§ **EXTRAIT DU DOCUMENT**:
-- -- --
Il faut faire attention cependant aux formulations « bio » pour bébés. En effet, elles ne contiennent pas de conservateur ou des systèmes de conservation problématiques ou contestables (acide salicylique, alcool benzylique). La durée d’utilisation après ouverture devrait donc être très courte, ce qui n’est pas toujours le cas. Ces formules ne sont pas toujours présentées dans des conditionnements adéquats et sécurisants ; comme les flacons airless (VG Emballage). Ces derniers sont des systèmes d’emballage permettant de protéger la formule de l’air et de réduire le taux d’agents conservateurs. Les formulations sont aussi souvent riches en huiles essentielles, ce qui est déconseillé sur les peaux fines et sensibles et chez le jeune enfant. Or, les soins composés d’ingrédients 100% naturels revendiquent offrir sécurité et plaisir d’utilisation. Il est donc certain que ce mouvement va encore se développer, d’autant que les mamans cherchent toujours, on le comprend bien, le meilleur pour leurs bébés.
-- -- --
§ **DONNÉES DE L'EXERCICE**:
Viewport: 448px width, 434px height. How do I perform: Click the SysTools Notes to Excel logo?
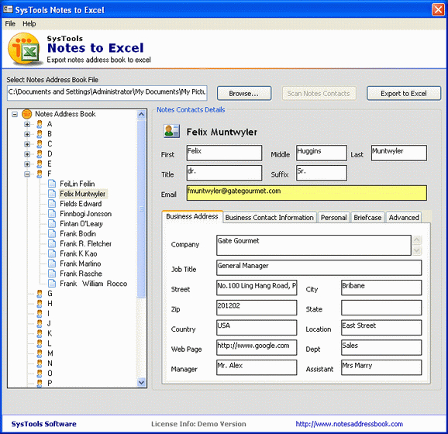click(x=24, y=49)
-- -- --
§ **TRAVAIL DEMANDÉ**:
1. Énumérez les reproches que l'extrait adresse aux formulations « bio » pour bébés.
2. Répondez aux questions suivantes à partir de l'extrait.
(a) Quels systèmes de conservation l'extrait cite-t-il comme problématiques ou contestables ?
(b) Quels sont les deux effets des flacons airless ?
(c) Que revendiquent les soins composés d'ingrédients 100 % naturels ?
Les données proviennent d'une source distincte de l'extrait.

§ **CORRIGÉ**:
1.
- Elles ne contiennent pas de conservateur, ou bien des systèmes de conservation problématiques ou contestables.
- Leur durée d'utilisation après ouverture, qui devrait être très courte, ne l'est pas toujours.
- Elles ne sont pas toujours présentées dans des conditionnements adéquats et sécurisants.
- Elles sont souvent riches en huiles essentielles, ce qui est déconseillé sur les peaux fines et sensibles et chez le jeune enfant.

2.
(a) L'acide salicylique et l'alcool benzylique.
(b) Ils protègent la formule de l'air et réduisent le taux d'agents conservateurs.
(c) Ils revendiquent d'offrir sécurité et plaisir d'utilisation.